Module 5: Helping Students Become Independent Learners
TIMING: You’ll spend a minimum of 3 weeks in this module after completion of Lesson 1. Watch video to end.
By the End of this Module…




You will have a deeper understanding of the CHEW components of the Ready for Rigor Instructional Lesson Design template and its role in helping students become cognitively independent learners.
You will learn the necessary practices to put in place in order to help students “chew” on the content productively so they experience growth in dendrites and neural pathways that build stamina to carry more of the cognitive load over time.
You will learn the basic teacher moves necessary to become a cognitive mediator (personal trainer of student cognition) within the instructional core.
You will learn the steps necessary to dismantle over-scaffolding in order to help students engage in more productive struggle.

LESSONS IN THIS MODULE
OVERVIEW
In Module 4, we reviewed the lesson design template, and we zeroed in on the INPUT (Chunk) and IGNITE sections. Often, this redesign of the content is what is thought to be culturally responsive practice. But we know that just changing the content doesn’t help students who are behind, catch up.
The heart of culturally responsive practice is coaching students to expand their intellectual capacity so that they are doing the “heavy lifting” during a lesson. That means increasing their ability to think deeply, make connections between what they know and the content, through productive struggle, and make meaning of the content so that it’s sticky (i.e., remember it, can apply it in other contexts, and add it permanently to their background knowledge).
In this module we are going to dig deeper into the basics of supporting students to be cognitively independent learners.
Remember, this isn’t about getting them to be “on task” through compliance. It is about using our knowledge of the science of learning to get them to level up their information processing skills so that you can slowly begin to deconstruct any over-scaffolding that you find yourself doing.

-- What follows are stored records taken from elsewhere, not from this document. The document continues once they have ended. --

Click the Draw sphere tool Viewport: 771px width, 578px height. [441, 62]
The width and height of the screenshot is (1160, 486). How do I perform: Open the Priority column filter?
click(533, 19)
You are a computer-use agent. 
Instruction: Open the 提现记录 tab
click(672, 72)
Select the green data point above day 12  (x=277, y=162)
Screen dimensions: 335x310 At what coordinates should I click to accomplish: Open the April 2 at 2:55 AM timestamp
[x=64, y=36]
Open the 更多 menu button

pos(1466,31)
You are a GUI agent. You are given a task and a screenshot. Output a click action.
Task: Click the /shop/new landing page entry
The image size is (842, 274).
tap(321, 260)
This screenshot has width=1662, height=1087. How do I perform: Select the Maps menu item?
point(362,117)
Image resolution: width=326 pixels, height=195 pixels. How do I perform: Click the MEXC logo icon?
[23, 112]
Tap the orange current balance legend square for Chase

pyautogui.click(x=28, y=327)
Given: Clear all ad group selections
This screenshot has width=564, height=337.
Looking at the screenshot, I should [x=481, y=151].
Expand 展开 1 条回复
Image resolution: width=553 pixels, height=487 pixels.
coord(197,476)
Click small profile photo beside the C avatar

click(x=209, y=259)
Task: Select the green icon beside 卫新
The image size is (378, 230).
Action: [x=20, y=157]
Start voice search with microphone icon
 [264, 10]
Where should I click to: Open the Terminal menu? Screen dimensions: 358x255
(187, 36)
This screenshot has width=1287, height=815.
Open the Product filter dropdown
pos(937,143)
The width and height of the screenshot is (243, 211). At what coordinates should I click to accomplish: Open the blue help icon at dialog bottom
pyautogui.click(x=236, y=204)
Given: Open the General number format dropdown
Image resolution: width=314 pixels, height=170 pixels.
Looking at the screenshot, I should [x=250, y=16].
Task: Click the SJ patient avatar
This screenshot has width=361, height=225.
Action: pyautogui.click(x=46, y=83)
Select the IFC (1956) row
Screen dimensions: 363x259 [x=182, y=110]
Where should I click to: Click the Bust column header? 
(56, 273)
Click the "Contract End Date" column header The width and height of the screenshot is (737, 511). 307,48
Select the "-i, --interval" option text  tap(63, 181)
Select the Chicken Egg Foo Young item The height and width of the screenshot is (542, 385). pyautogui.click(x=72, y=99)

An important point to make here. This process takes time. Take a holistic, long-term view. These are only the basics. It is made up of more than one-off strategies. You will have to change your structures, processes, instructional timing, so that you can get students to behave in new ways. But you can’t change everything at once. And the older the students who are dependent learners, the more they will resist.
Stage 2, Modules 4-6, are focused on closing the knowing-doing gap. That means you will have to do something. Where to start? Build on the groundwork we laid in Module 2 and Module 3, with the new talk structures (powerful protocols over weak “turn and talk”) and use of the two cognitive tools — retrieval practice and the muddiest point protocol.
Equity means you are investing time in planning, prototyping new practices, and iterating to improve on their impact.